Tarefa a realizar. Liste todas as pessoas e personagens mencionados pelo nome no texto abaixo sobre o filme Batman x Superman.

Documento.
###

Um confronto entre dois heróis abre páginas no cinema para uma nova e antiga saga bíblica do universo das Histórias em Quadrinhos (HQs). Tal disputa de egos que acabará formando um dos times de salvadores mais tradicionais da DC Comics.
Antes de mais nada, é bom ressaltar que Batman x Superman: a origem da justiça (Zack Snyder, 2016), mesmo sendo um filme de entretenimento, é essencial para esses tempos de celeuma coletiva, em que o rancor se transforma rapidamente em cólera epidêmica.
O início da trama faz ligação com o desfecho de outra história, relatada em Homem de Aço (2013), que também tem a direção de Zack Snyder. Assim, a partir de um determinado fato, o diretor costura o que vai gerar o principal motivo de ódio entre Batman e Superman.
Aliás, o ódio e a idolatria são duas faces da mesma moeda psicológica jogada por Snyder no desenvolvimento dos dois personagens.

###

Dados fornecidos.
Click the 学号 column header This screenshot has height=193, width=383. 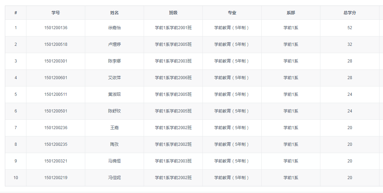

###

Resposta esperada. Batman, Superman, Zack Snyder